**INFORMATION GIVEN:**
┌──

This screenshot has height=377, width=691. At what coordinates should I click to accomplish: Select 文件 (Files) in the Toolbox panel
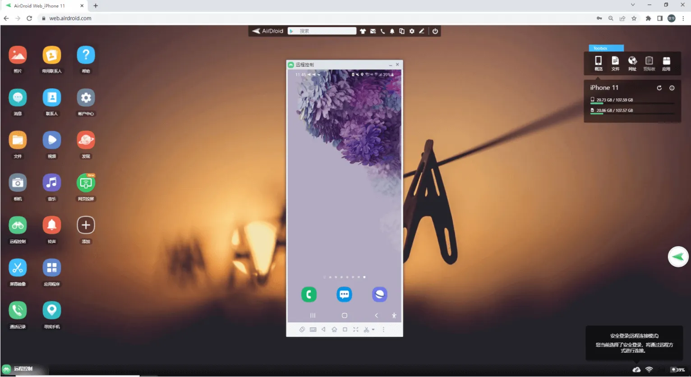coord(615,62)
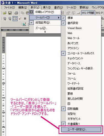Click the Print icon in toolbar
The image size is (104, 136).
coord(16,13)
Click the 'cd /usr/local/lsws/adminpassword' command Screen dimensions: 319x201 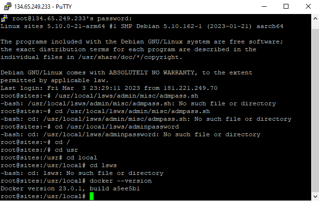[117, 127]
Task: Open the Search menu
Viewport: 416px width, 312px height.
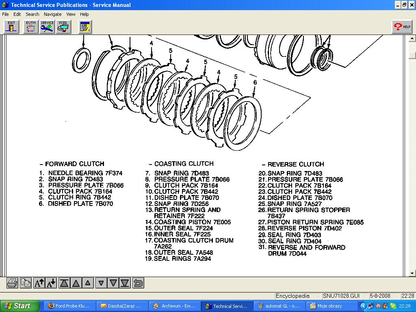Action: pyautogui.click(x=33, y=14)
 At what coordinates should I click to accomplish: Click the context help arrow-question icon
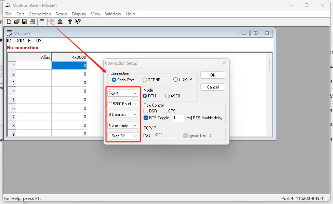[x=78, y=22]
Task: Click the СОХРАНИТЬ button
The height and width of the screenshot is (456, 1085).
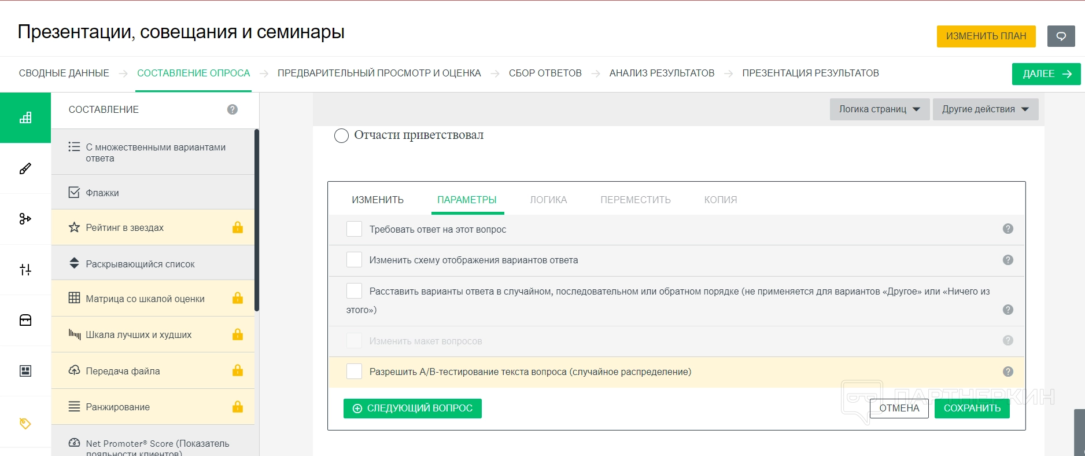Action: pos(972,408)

└──
┌──

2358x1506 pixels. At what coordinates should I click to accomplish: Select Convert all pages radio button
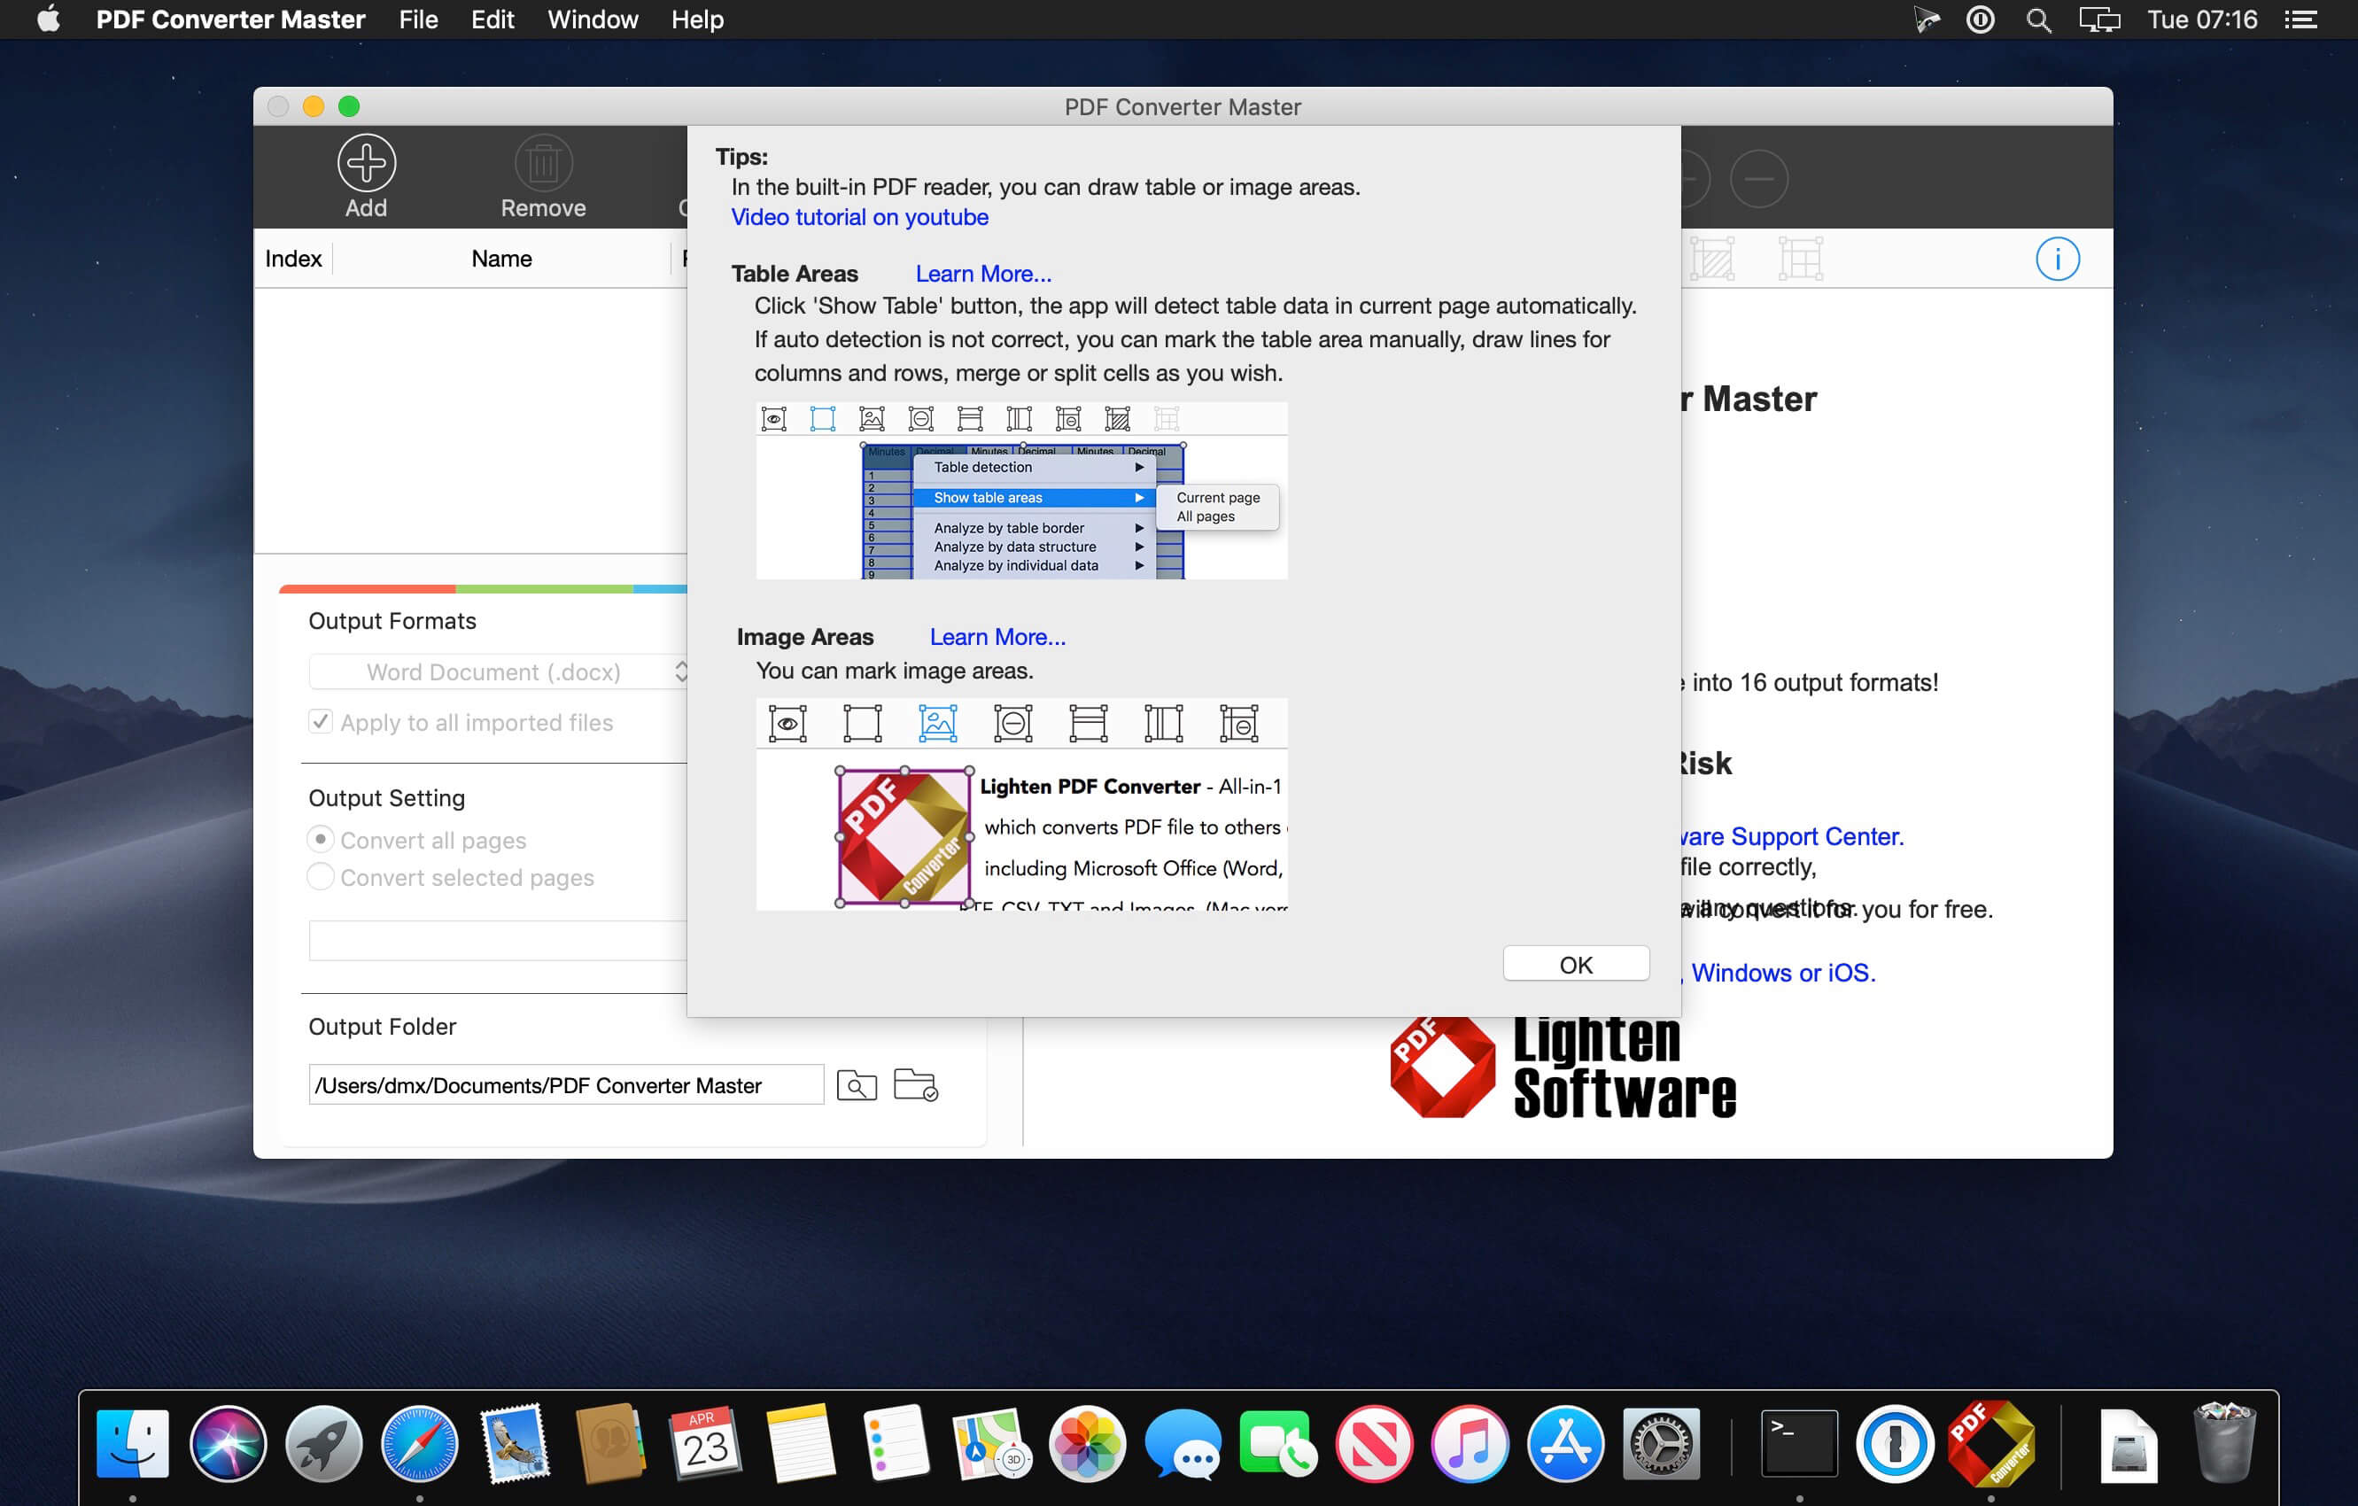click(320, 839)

└──

**EXERCISE GOAL:** Filter the entries down to the lines containing "Task". Copy each of those lines.

**SOLUTION TO THE PROBLEM:**
Task: Open the Search menu
Task: Click the СОХРАНИТЬ button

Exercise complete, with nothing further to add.